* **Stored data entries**
____

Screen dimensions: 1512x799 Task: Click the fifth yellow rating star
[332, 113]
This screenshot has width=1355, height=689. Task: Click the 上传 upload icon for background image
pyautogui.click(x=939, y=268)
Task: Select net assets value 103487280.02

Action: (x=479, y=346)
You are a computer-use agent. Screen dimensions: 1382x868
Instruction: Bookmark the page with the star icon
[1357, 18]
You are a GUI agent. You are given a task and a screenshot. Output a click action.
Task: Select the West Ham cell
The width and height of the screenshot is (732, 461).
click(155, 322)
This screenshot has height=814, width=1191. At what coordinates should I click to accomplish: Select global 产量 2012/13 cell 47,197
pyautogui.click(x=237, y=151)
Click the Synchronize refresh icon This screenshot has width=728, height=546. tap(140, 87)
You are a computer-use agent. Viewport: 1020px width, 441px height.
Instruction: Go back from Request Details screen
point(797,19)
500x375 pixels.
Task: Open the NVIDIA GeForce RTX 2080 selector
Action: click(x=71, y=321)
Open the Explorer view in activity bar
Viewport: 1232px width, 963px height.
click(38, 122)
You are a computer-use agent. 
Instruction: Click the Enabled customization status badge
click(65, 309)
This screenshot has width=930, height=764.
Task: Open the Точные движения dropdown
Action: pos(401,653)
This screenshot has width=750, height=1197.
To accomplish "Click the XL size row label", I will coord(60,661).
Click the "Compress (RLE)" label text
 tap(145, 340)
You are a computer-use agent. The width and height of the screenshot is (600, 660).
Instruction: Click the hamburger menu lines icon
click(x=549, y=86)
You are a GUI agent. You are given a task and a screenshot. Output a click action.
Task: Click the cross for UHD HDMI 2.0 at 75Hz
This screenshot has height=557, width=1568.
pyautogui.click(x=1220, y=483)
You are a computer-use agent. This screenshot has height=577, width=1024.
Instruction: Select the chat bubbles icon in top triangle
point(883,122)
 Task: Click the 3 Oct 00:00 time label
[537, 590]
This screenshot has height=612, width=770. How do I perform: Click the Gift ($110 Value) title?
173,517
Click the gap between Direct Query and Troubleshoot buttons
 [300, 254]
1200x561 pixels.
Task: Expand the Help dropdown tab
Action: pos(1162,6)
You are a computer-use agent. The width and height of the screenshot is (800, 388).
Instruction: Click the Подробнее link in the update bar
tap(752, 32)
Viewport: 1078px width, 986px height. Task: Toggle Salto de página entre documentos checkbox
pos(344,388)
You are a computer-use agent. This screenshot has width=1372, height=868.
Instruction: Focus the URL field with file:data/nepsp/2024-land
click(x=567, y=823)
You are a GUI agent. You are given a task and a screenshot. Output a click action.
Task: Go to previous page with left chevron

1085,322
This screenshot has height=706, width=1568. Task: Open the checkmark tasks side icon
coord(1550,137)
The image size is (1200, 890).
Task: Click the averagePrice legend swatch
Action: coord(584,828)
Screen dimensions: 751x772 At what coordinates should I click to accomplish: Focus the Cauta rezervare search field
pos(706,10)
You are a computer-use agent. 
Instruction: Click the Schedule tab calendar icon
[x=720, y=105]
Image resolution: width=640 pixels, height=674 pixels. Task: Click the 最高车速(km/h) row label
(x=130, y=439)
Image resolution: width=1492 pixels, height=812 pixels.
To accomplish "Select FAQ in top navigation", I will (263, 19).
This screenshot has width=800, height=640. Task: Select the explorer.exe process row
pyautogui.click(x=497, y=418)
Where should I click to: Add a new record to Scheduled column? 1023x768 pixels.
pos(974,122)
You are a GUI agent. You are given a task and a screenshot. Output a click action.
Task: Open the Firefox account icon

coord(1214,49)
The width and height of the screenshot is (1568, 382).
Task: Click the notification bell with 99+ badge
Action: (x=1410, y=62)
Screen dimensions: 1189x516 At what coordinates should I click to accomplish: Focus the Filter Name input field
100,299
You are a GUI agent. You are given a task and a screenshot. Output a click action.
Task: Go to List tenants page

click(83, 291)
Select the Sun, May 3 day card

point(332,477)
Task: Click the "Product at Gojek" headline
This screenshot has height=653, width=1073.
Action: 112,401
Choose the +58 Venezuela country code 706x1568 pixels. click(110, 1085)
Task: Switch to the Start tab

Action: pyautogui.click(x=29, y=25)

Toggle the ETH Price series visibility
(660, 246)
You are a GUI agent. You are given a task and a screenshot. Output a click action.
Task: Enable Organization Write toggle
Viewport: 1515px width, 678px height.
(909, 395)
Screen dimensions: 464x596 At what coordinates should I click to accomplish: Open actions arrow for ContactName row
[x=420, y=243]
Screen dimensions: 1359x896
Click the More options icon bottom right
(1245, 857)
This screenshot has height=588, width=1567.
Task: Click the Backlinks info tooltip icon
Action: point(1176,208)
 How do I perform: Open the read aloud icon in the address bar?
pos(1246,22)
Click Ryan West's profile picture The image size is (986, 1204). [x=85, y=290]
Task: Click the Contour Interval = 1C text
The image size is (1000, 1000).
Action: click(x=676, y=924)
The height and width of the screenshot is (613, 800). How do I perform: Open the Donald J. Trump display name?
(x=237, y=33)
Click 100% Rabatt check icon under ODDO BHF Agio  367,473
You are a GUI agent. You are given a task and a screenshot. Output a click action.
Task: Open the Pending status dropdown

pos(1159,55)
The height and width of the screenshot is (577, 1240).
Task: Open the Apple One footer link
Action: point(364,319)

____

Retype every entry, keeping each character as it was.

* **YOUR RESPONSE**
Screen dimensions: 1512x799 Task: Click the fifth yellow rating star
[332, 113]
This screenshot has width=1355, height=689. Task: Click the 上传 upload icon for background image
pyautogui.click(x=939, y=268)
Task: Select net assets value 103487280.02

Action: (x=479, y=346)
You are a computer-use agent. Screen dimensions: 1382x868
Instruction: Bookmark the page with the star icon
[1357, 18]
You are a GUI agent. You are given a task and a screenshot. Output a click action.
Task: Select the West Ham cell
The width and height of the screenshot is (732, 461).
click(155, 322)
This screenshot has height=814, width=1191. At what coordinates should I click to accomplish: Select global 产量 2012/13 cell 47,197
pyautogui.click(x=237, y=151)
Click the Synchronize refresh icon This screenshot has width=728, height=546. tap(140, 87)
You are a computer-use agent. Viewport: 1020px width, 441px height.
Instruction: Go back from Request Details screen
point(797,19)
500x375 pixels.
Task: Open the NVIDIA GeForce RTX 2080 selector
Action: click(x=71, y=321)
Open the Explorer view in activity bar
Viewport: 1232px width, 963px height.
click(38, 122)
You are a computer-use agent. 
Instruction: Click the Enabled customization status badge
click(65, 309)
This screenshot has width=930, height=764.
Task: Open the Точные движения dropdown
Action: pos(401,653)
This screenshot has width=750, height=1197.
To accomplish "Click the XL size row label", I will coord(60,661).
Click the "Compress (RLE)" label text
 tap(145, 340)
You are a computer-use agent. The width and height of the screenshot is (600, 660).
Instruction: Click the hamburger menu lines icon
click(x=549, y=86)
You are a GUI agent. You are given a task and a screenshot. Output a click action.
Task: Click the cross for UHD HDMI 2.0 at 75Hz
This screenshot has height=557, width=1568.
pyautogui.click(x=1220, y=483)
You are a computer-use agent. This screenshot has height=577, width=1024.
Instruction: Select the chat bubbles icon in top triangle
point(883,122)
 Task: Click the 3 Oct 00:00 time label
[537, 590]
This screenshot has height=612, width=770. How do I perform: Click the Gift ($110 Value) title?
173,517
Click the gap between Direct Query and Troubleshoot buttons
 [300, 254]
1200x561 pixels.
Task: Expand the Help dropdown tab
Action: pos(1162,6)
You are a computer-use agent. The width and height of the screenshot is (800, 388).
Instruction: Click the Подробнее link in the update bar
tap(752, 32)
Viewport: 1078px width, 986px height. Task: Toggle Salto de página entre documentos checkbox
pos(344,388)
You are a computer-use agent. This screenshot has width=1372, height=868.
Instruction: Focus the URL field with file:data/nepsp/2024-land
click(x=567, y=823)
You are a GUI agent. You are given a task and a screenshot. Output a click action.
Task: Go to previous page with left chevron

1085,322
This screenshot has height=706, width=1568. Task: Open the checkmark tasks side icon
coord(1550,137)
The image size is (1200, 890).
Task: Click the averagePrice legend swatch
Action: coord(584,828)
Screen dimensions: 751x772 At what coordinates should I click to accomplish: Focus the Cauta rezervare search field
pos(706,10)
You are a computer-use agent. 
Instruction: Click the Schedule tab calendar icon
[x=720, y=105]
Image resolution: width=640 pixels, height=674 pixels. Task: Click the 最高车速(km/h) row label
(x=130, y=439)
Image resolution: width=1492 pixels, height=812 pixels.
To accomplish "Select FAQ in top navigation", I will (263, 19).
This screenshot has width=800, height=640. Task: Select the explorer.exe process row
pyautogui.click(x=497, y=418)
Where should I click to: Add a new record to Scheduled column? 1023x768 pixels.
pos(974,122)
You are a GUI agent. You are given a task and a screenshot. Output a click action.
Task: Open the Firefox account icon

coord(1214,49)
The width and height of the screenshot is (1568, 382).
Task: Click the notification bell with 99+ badge
Action: (x=1410, y=62)
Screen dimensions: 1189x516 At what coordinates should I click to accomplish: Focus the Filter Name input field
100,299
You are a GUI agent. You are given a task and a screenshot. Output a click action.
Task: Go to List tenants page

click(83, 291)
Select the Sun, May 3 day card

point(332,477)
Task: Click the "Product at Gojek" headline
This screenshot has height=653, width=1073.
Action: 112,401
Choose the +58 Venezuela country code 706x1568 pixels. click(110, 1085)
Task: Switch to the Start tab

Action: pyautogui.click(x=29, y=25)

Toggle the ETH Price series visibility
(660, 246)
You are a GUI agent. You are given a task and a screenshot. Output a click action.
Task: Enable Organization Write toggle
Viewport: 1515px width, 678px height.
(909, 395)
Screen dimensions: 464x596 At what coordinates should I click to accomplish: Open actions arrow for ContactName row
[x=420, y=243]
Screen dimensions: 1359x896
Click the More options icon bottom right
(1245, 857)
This screenshot has height=588, width=1567.
Task: Click the Backlinks info tooltip icon
Action: point(1176,208)
 How do I perform: Open the read aloud icon in the address bar?
pos(1246,22)
Click Ryan West's profile picture The image size is (986, 1204). [x=85, y=290]
Task: Click the Contour Interval = 1C text
The image size is (1000, 1000).
Action: click(x=676, y=924)
The height and width of the screenshot is (613, 800). How do I perform: Open the Donald J. Trump display name?
(x=237, y=33)
Click 100% Rabatt check icon under ODDO BHF Agio  367,473
You are a GUI agent. You are given a task and a screenshot. Output a click action.
Task: Open the Pending status dropdown

pos(1159,55)
The height and width of the screenshot is (577, 1240).
Task: Open the Apple One footer link
Action: point(364,319)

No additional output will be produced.